Indeed, inasmuch as there is a clear logic to the move as opposed to a simple expression of chaos this would seem to be it. Where the first season depicted a primarily political realm that steadily had its long buried magical roots impose themselves, this season depicts a world of rising magic under which lurks the seemingly buried North. This is fitting for Arya, who serves in some key ways as the purest remnant of her father. Where Robb embodies the North as a political state that Eddard Stark once headed and Bran embodies a broader and subtler spiritual condition, Arya embodies the basic idea of fairness and justice that her father both was defined by and died for. She does not represent a reaction to her father’s execution, but rather a refusal to accept it and a demand for reparation. Except that unlike Bran, Robb, and even Sansa and Jon, Arya does not hold any position of authorized power. She is not the Stark in Winterfell or the King in the North, nor the queen-to-be or a man of the Night’s Watch. She is instead curiously unmoored from the formal structures of power.

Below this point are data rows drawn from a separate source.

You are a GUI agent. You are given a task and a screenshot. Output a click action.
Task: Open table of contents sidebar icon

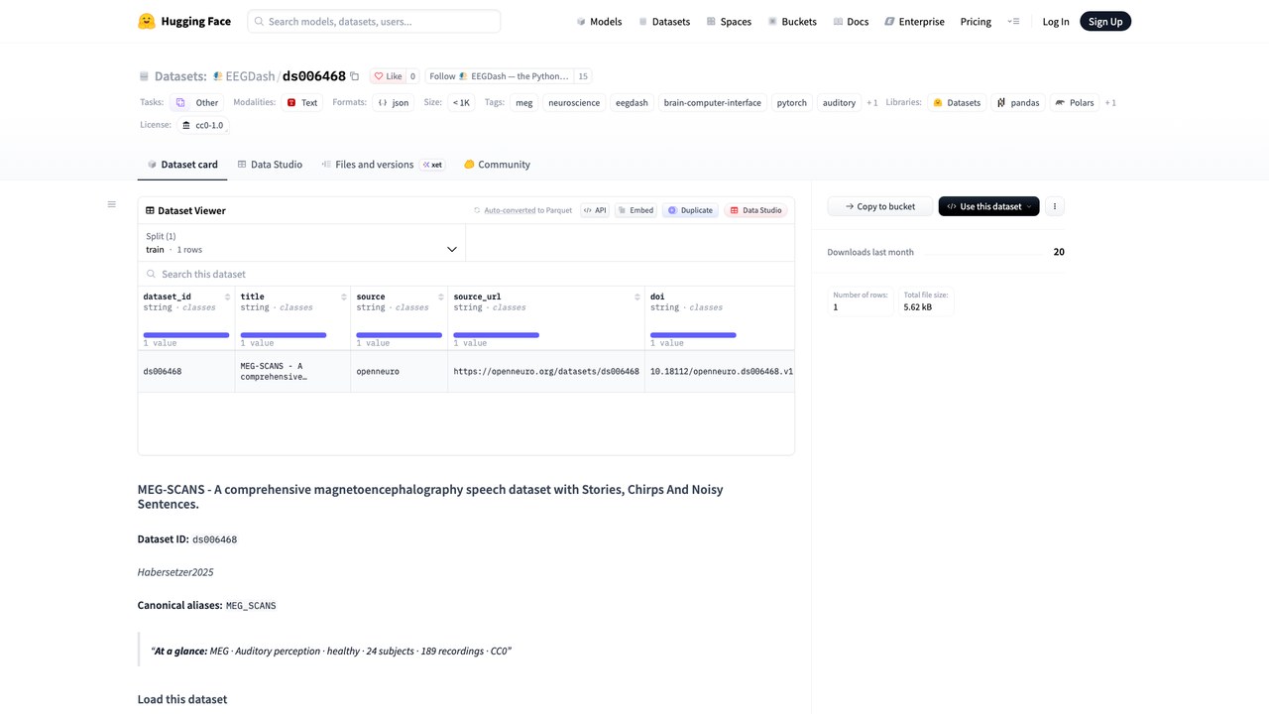[112, 204]
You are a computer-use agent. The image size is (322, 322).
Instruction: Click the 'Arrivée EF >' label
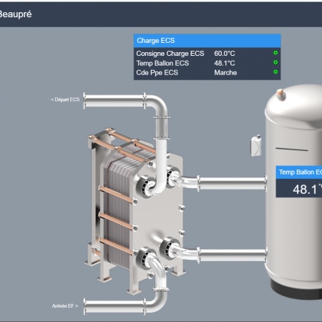point(65,306)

But all of this is ultimately looking at this move in terms of the game that plays out. In that regard it is like any other first move – mostly groundlaying. In that regard it’s the same basic move as “Winter is Coming,” only with a focus on the broader board. That episode introduced a stable situation (the Starks’ life in Winterfell) and then made its collapse inevitable. But that was predicated both on the narrative needs of introducing the game and on the narrative need to get the audience to miss how badly Ned is playing until more or less the moment of his death, both of which require the false equation of Winterfell and Westeros.
Here the audience is well aware of the existence of the larger board and of the peculiar relationship between its edges, and so instead of a singular stable situation we are presented with a host of them, each with built-in instabilities. This is the precise dynamic of the first scene: the stable situation of Joffrey’s tyrannical rule in King’s Landing is rendered unstable by the arrival of Tyrion. And every other location in the episode gets a similar treatment: the establishment of an unsustainable status quo, the collapse of which will presumably form subsequent plot. (In this regard, again, the brief coda of Arya is significant in that it renders Arya not as part of any status quo, but rather as an instability haunting the entirety of the board.)
In which case what is truly remarkable is just how different all of these status quos are from those of “Fire and Blood.” Only Robb is left more or less in the same position as at the end of the previous season, and this can be chalked up to the show’s continuing process of understanding the ways in which his story has to change in adaptation away from the “viewpoint character” model. This is most obvious with the Targaryens. Daenerys ended “Fire and Blood” in a position of monumental strength, and opens “The North Remembers” in a position of crushing weakness, slowly dying in the desert. Likewise, Jon ended “Fire and Blood” riding out as part of the Great Ranging, and opens in Craster’s Keep, the shithole to end all shitholes. In neither case has a great deal of time passed for the characters, but the season gap has been used to take both characters from positions of potential to specific status quos.
But all of this is, in the end, the point of a gambit, a move that is defined less by the risk it engenders and more by the fact that it increases the amount of uncertainty in the game. We may have come to understand the rules of Thrones by this point. But it is almost immediately apparent that we still have no idea how the game is actually played.